Summary of complementation groups of UV-sensitive CHO cell mutants isolated by large-scale screening

Abstract
A summary is given for the lineage and complementation group assignments of 153 UV-sensitive mutants of the CHO AA8 cell line. The distribution of mutants among six complementation groups was highly non-random, with the great majority of the isolates belonging to groups 1 and 2. This asymmetry is consistent with the known hemizygosity of these two linked loci in CHO cells. The relative numbers of mutants induced in group 2 was found to depend greatly on the type of mutagen used. Mutagenesis with UV radiation, ethyl methanesulfonate (EMS), N-methyl-N' -nitro-N-nitroso-guanidine and 7-bromomethylbenz[a]anthracene produced high frequencies of group 2 mutants.

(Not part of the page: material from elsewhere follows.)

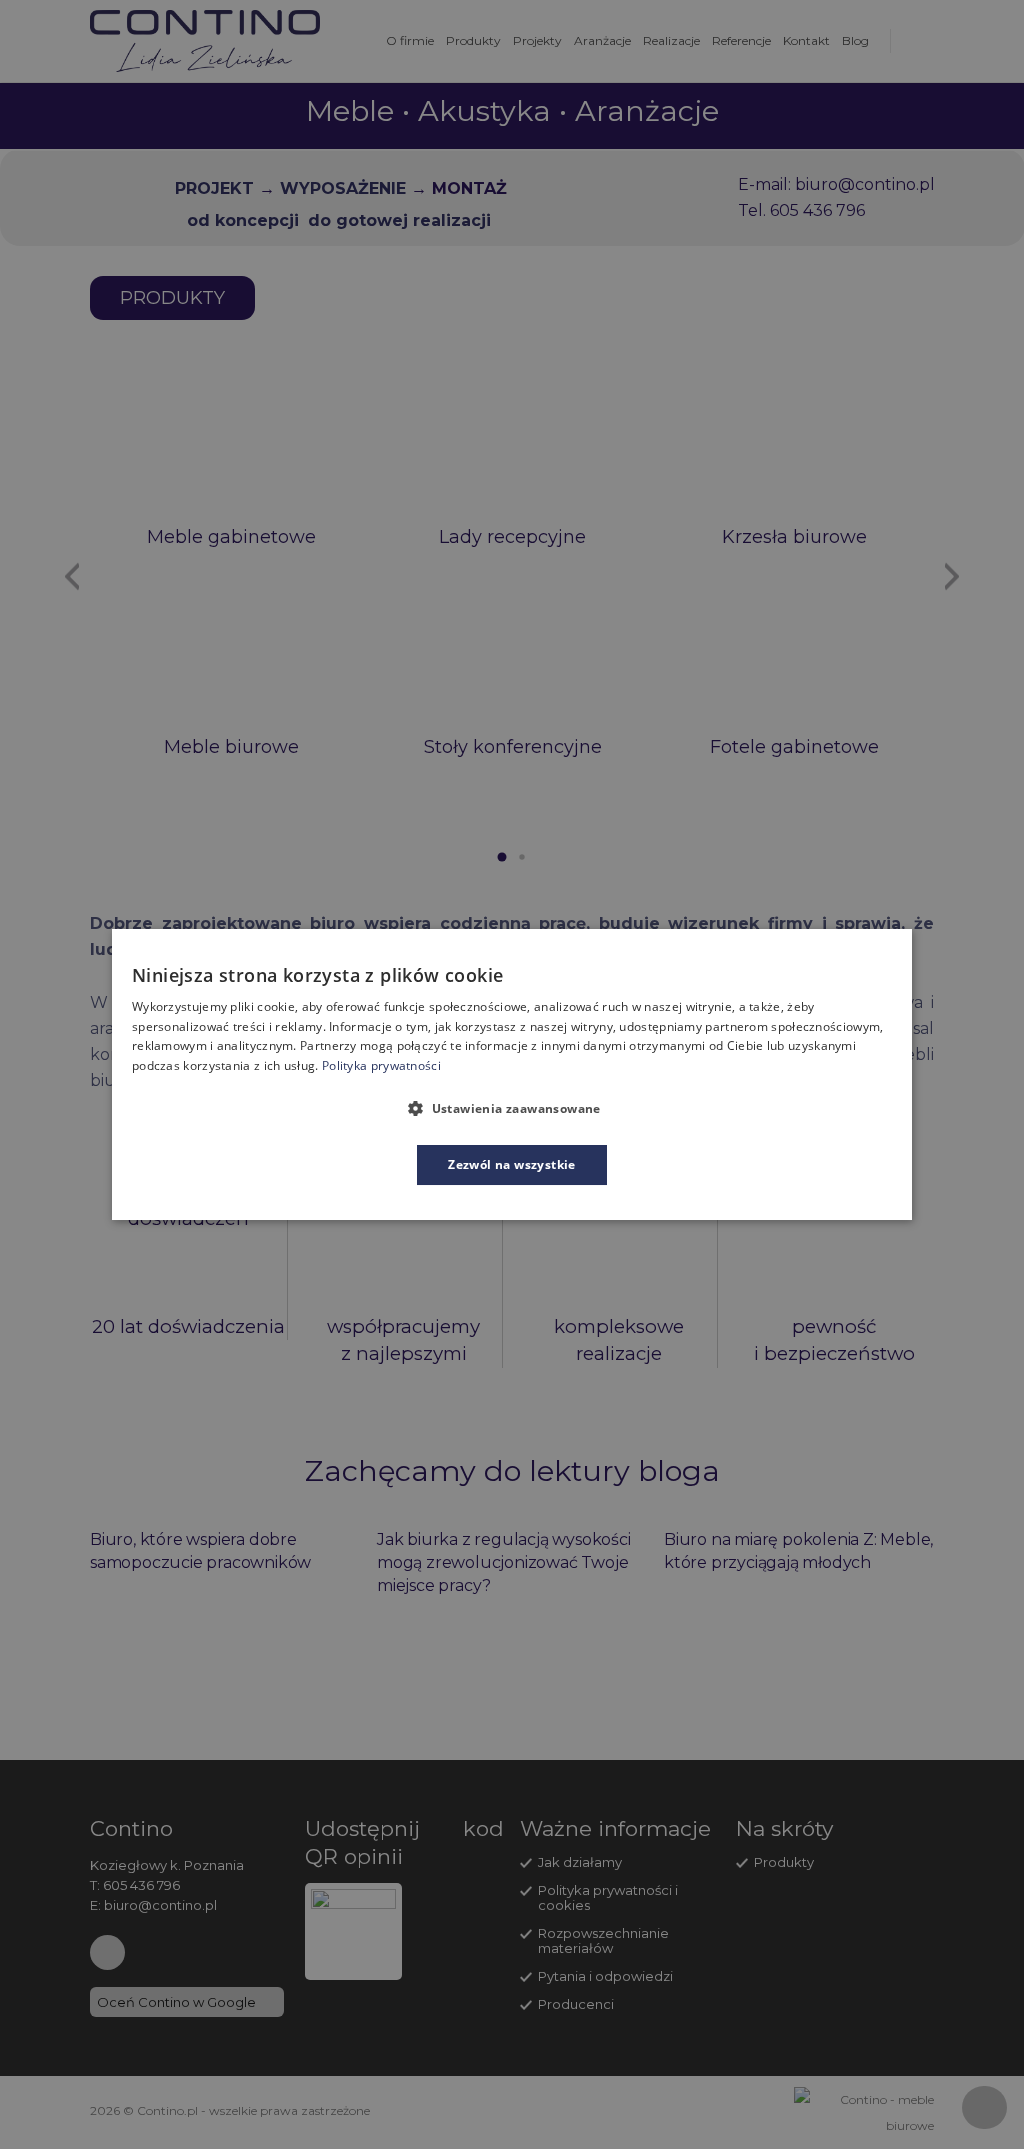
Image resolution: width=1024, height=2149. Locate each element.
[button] (512, 1108)
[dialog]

In contrast, ICR170 and ICR191, which are thought to produce mostly frameshift mutations, yielded very few mutants in group 2. These results are of particular importance in light of the recent finding that the human ERCC2 gene, which corrects group 2 mutants, has very strong homology with the yeast gene RAD3. RAD3 is an essential gene for viability in yeast, and the low recovery of group 2 mutants using the frameshift agents strongly suggests that frameshift mutations tend to be lethal in the hamster ERCC2 locus. Several mutagen-sensitive double mutants were isolated in two-step selections from EMS-, mitomycin C- or UV-sensitive parental cells, including the line UVU1, the first mammalian line with two mutations that affect UV sensitivity. The first mutation inactivated excision repair, and the second mutation appears to have affected some other recovery process. UVU1 should be useful for studying recovery processes that are separate from nucleotide excision repair.